The Ontario Federation of Labour

Speaking Notes for Oral Presentation to The Standing committee on Finance and Economic Affairs


The circumstances in this province are extraordinary. We are being battered by an economic crisis that is unlike anything seen in many decades, and that is not of our making. 

If we can look for any silver lining – and we must – the course of the action we take can be as historic as the crisis itself.  Government responses will determine how long and how severe this economic downturn will be.  Inaction, timid and partial measures will lengthen the recession and deepen and extend the suffering. 

Ontario’s upcoming budget is critical - not only for its response to the recession, but for the path it sets us on when we come out of the recession.  It should be a path to a more sustainable future; a greener economy; and for a rebuilt public and social infrastructure.

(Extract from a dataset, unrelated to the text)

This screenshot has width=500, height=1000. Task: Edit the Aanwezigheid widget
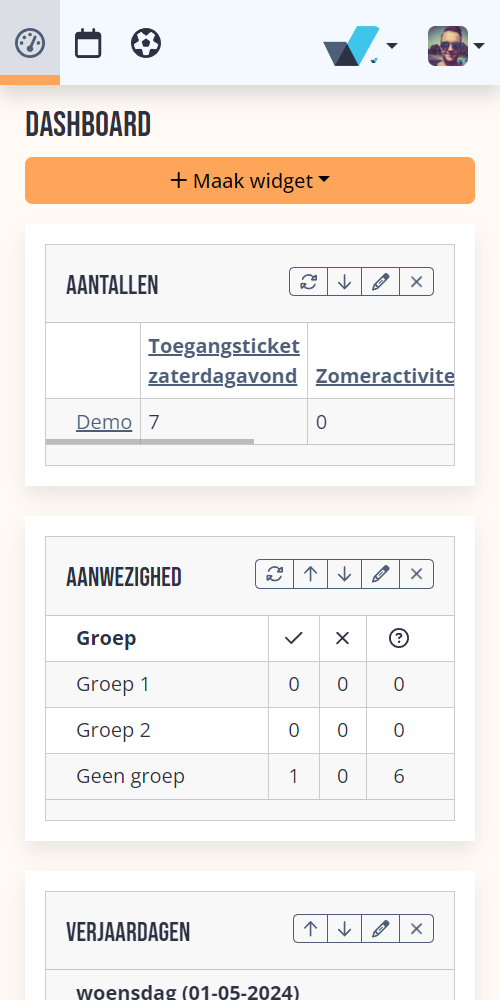[x=380, y=574]
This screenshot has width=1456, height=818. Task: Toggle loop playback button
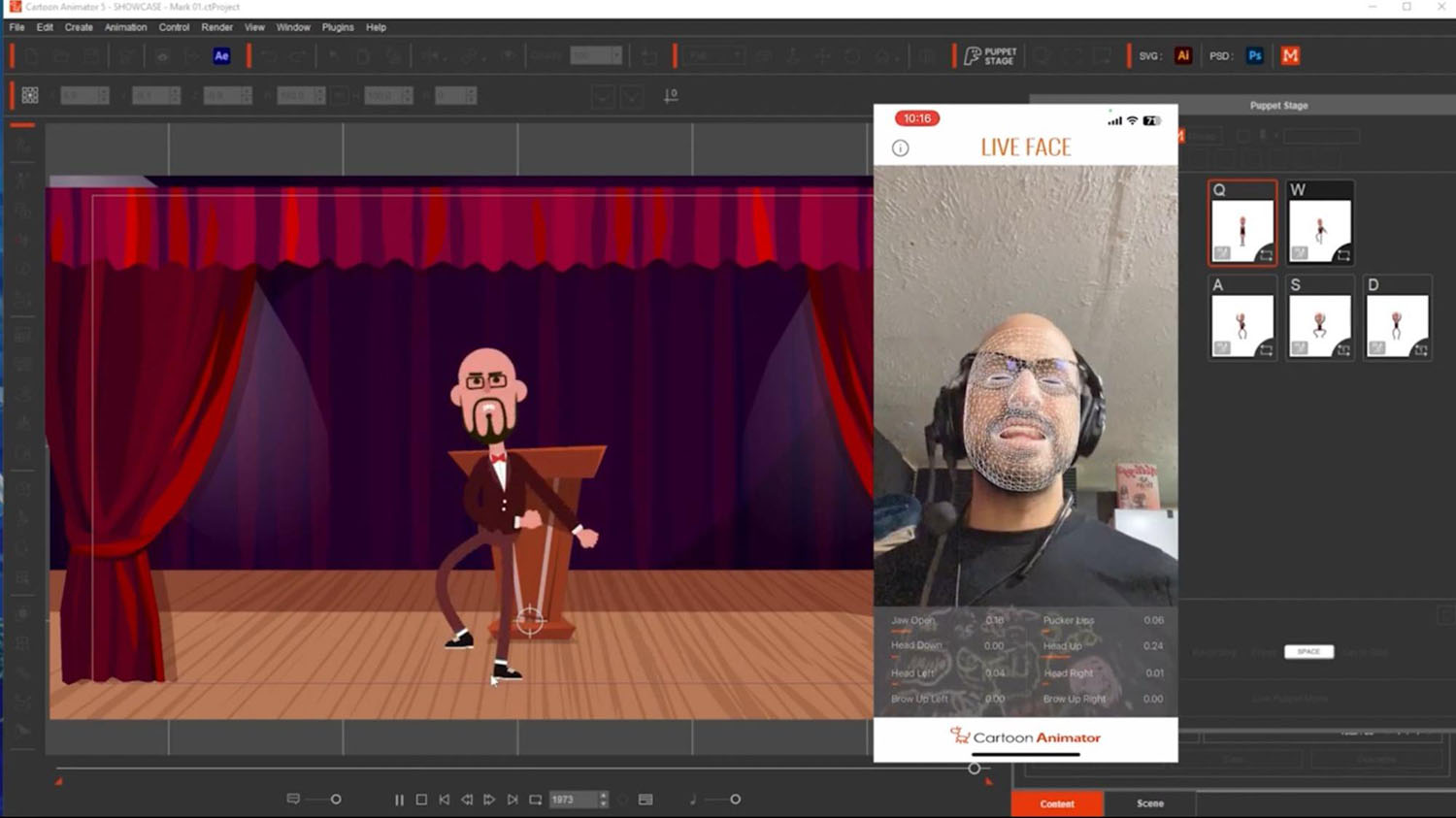[535, 800]
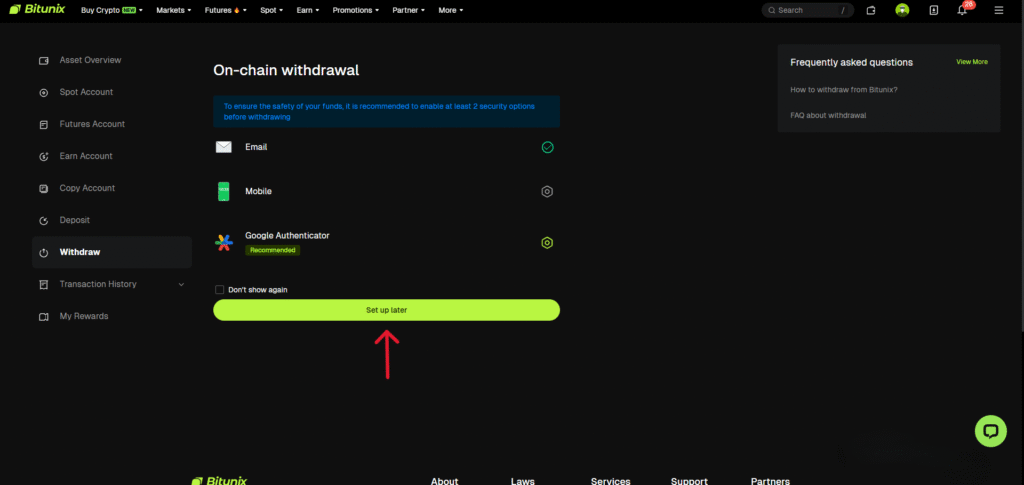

I’m not an economist.  But I knew we were in deep trouble when all the Bay Street economists changed their no-deficit tune.  What had been an article of faith over the past 10 years had been abandoned in less than three months.  In those three months we have seen the TSX lose 40 percent of its value; sovereign governments fail, and U.S. consumption move into a free fall. 

However, this is just a partial victory for common sense. While the debate has moved away from whether governments should ever run deficits, it has moved to what size the deficit should be.  Some will tell you that while government shouldn’t make things worse by reducing spending or raising taxes, they shouldn’t do anything to make things better either.

There is an international consensus that governments must take strong action. The G-20 group of nations, the European Union, and others share this view.  The International Monetary Fund said governments should introduce spending programs in the range of 2 percent of GDP. 

For Ontario, this means a stimulus of about $12 billion.  Other national governments like Britain and China are providing fiscal stimulus that is more than 5 percent of GDP. President-Elect Obama has a vision for where the economy needs to be heading in the future, and what government can do to help it get there. 

What do we have here in Canada?  I ask that all of us take a moment now and remember the people I spoke about at the beginning of my remarks. 

What are we doing for the people who are losing their jobs, whose pensions and savings are insufficient, and whose present and future are insecure?